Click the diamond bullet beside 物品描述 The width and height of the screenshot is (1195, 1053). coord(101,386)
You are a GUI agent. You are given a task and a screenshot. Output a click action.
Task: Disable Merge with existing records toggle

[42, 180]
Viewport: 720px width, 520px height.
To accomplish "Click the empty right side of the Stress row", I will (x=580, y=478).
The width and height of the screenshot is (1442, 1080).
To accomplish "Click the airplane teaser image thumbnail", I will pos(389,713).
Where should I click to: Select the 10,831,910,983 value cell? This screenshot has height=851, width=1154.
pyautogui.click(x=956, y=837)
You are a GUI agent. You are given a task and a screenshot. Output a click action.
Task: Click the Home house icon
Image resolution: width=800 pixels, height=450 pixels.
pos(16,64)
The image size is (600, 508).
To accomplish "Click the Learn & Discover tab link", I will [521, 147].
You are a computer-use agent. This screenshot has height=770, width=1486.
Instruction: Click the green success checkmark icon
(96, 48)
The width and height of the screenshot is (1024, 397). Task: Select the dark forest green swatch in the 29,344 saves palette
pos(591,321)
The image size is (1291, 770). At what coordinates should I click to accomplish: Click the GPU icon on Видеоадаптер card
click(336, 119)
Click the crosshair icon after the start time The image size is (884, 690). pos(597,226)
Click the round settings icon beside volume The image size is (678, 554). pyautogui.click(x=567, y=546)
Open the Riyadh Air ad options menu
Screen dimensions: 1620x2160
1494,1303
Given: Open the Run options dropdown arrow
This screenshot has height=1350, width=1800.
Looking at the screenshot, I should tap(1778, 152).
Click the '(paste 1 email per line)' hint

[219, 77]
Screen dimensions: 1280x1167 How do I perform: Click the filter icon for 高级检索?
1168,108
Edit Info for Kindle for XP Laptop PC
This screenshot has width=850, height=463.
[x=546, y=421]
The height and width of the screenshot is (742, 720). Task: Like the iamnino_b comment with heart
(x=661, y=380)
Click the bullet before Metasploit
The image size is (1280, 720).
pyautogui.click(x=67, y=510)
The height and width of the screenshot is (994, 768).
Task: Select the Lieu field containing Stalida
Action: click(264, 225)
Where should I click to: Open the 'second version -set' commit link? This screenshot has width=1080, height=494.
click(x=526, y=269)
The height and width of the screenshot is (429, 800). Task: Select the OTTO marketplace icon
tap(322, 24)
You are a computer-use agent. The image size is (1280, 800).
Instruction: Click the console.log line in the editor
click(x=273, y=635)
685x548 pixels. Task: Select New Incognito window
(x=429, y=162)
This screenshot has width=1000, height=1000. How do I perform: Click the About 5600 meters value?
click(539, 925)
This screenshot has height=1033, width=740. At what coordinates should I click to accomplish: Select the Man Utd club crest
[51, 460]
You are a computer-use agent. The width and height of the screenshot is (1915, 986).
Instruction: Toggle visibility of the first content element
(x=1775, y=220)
= = = =
:: TASK STATEMENT ::
Transcribe every record above exactly as it appears.

:: WRITTEN SOLUTION ::
Click the diamond bullet beside 物品描述 The width and height of the screenshot is (1195, 1053). coord(101,386)
You are a GUI agent. You are given a task and a screenshot. Output a click action.
Task: Disable Merge with existing records toggle

[42, 180]
Viewport: 720px width, 520px height.
To accomplish "Click the empty right side of the Stress row", I will (x=580, y=478).
The width and height of the screenshot is (1442, 1080).
To accomplish "Click the airplane teaser image thumbnail", I will pos(389,713).
Where should I click to: Select the 10,831,910,983 value cell? This screenshot has height=851, width=1154.
pyautogui.click(x=956, y=837)
You are a GUI agent. You are given a task and a screenshot. Output a click action.
Task: Click the Home house icon
Image resolution: width=800 pixels, height=450 pixels.
pos(16,64)
The image size is (600, 508).
To accomplish "Click the Learn & Discover tab link", I will [521, 147].
You are a computer-use agent. This screenshot has height=770, width=1486.
Instruction: Click the green success checkmark icon
(96, 48)
The width and height of the screenshot is (1024, 397). Task: Select the dark forest green swatch in the 29,344 saves palette
pos(591,321)
The image size is (1291, 770). At what coordinates should I click to accomplish: Click the GPU icon on Видеоадаптер card
click(336, 119)
Click the crosshair icon after the start time The image size is (884, 690). pos(597,226)
Click the round settings icon beside volume The image size is (678, 554). pyautogui.click(x=567, y=546)
Open the Riyadh Air ad options menu
Screen dimensions: 1620x2160
1494,1303
Given: Open the Run options dropdown arrow
This screenshot has height=1350, width=1800.
Looking at the screenshot, I should tap(1778, 152).
Click the '(paste 1 email per line)' hint

[219, 77]
Screen dimensions: 1280x1167 How do I perform: Click the filter icon for 高级检索?
1168,108
Edit Info for Kindle for XP Laptop PC
This screenshot has width=850, height=463.
[x=546, y=421]
The height and width of the screenshot is (742, 720). Task: Like the iamnino_b comment with heart
(x=661, y=380)
Click the bullet before Metasploit
The image size is (1280, 720).
pyautogui.click(x=67, y=510)
The height and width of the screenshot is (994, 768).
Task: Select the Lieu field containing Stalida
Action: click(264, 225)
Where should I click to: Open the 'second version -set' commit link? This screenshot has width=1080, height=494.
click(x=526, y=269)
The height and width of the screenshot is (429, 800). Task: Select the OTTO marketplace icon
tap(322, 24)
You are a computer-use agent. The image size is (1280, 800).
Instruction: Click the console.log line in the editor
click(x=273, y=635)
685x548 pixels. Task: Select New Incognito window
(x=429, y=162)
This screenshot has width=1000, height=1000. How do I perform: Click the About 5600 meters value?
click(539, 925)
This screenshot has height=1033, width=740. At what coordinates should I click to accomplish: Select the Man Utd club crest
[51, 460]
You are a computer-use agent. The width and height of the screenshot is (1915, 986).
Instruction: Toggle visibility of the first content element
(x=1775, y=220)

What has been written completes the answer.